══ STORED DATA ══

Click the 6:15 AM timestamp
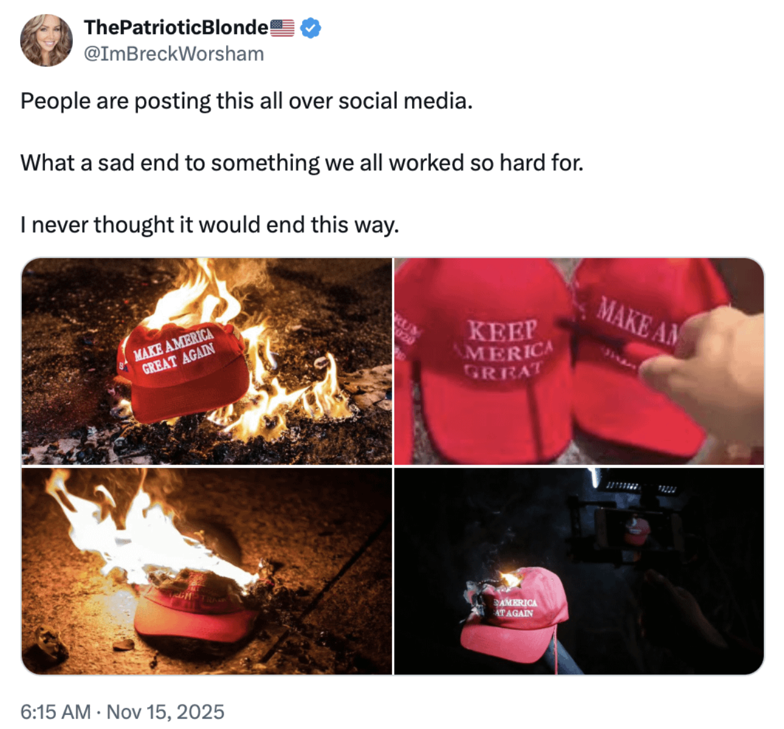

═══
══ STORED DATA ══

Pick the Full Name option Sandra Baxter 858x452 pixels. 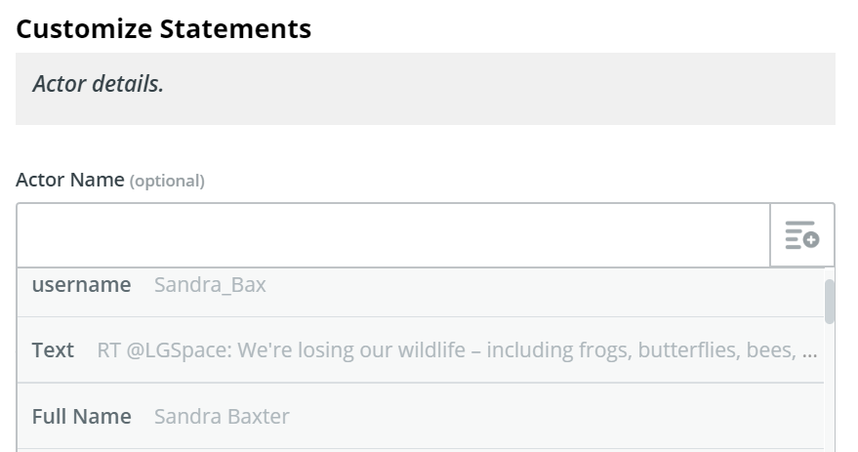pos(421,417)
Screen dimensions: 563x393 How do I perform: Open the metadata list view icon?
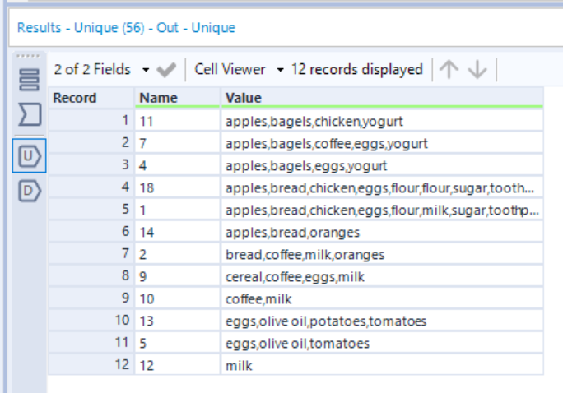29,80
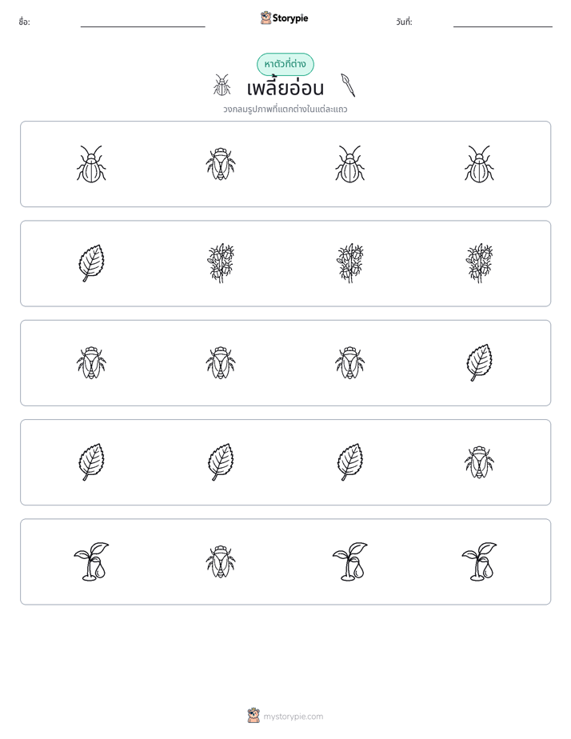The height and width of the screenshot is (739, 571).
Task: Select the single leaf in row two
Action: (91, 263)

═══
══ STORED DATA ══

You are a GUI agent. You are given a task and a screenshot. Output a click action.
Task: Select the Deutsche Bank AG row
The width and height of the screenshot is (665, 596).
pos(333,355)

═══

• PROBLEM DETAILS
Could you update the entries in the part that opens with the line containing "Screen dimensions: 563x393" and closes with the line containing "Action: (91, 263)" by replacing "metadata list view" with "metadata grid view" and leaving everything else unchanged? Omit the pictures from your answer.

• THE ANSWER
Screen dimensions: 563x393 How do I perform: Open the metadata grid view icon?
29,80
The height and width of the screenshot is (739, 571).
Task: Select the single leaf in row two
Action: (91, 263)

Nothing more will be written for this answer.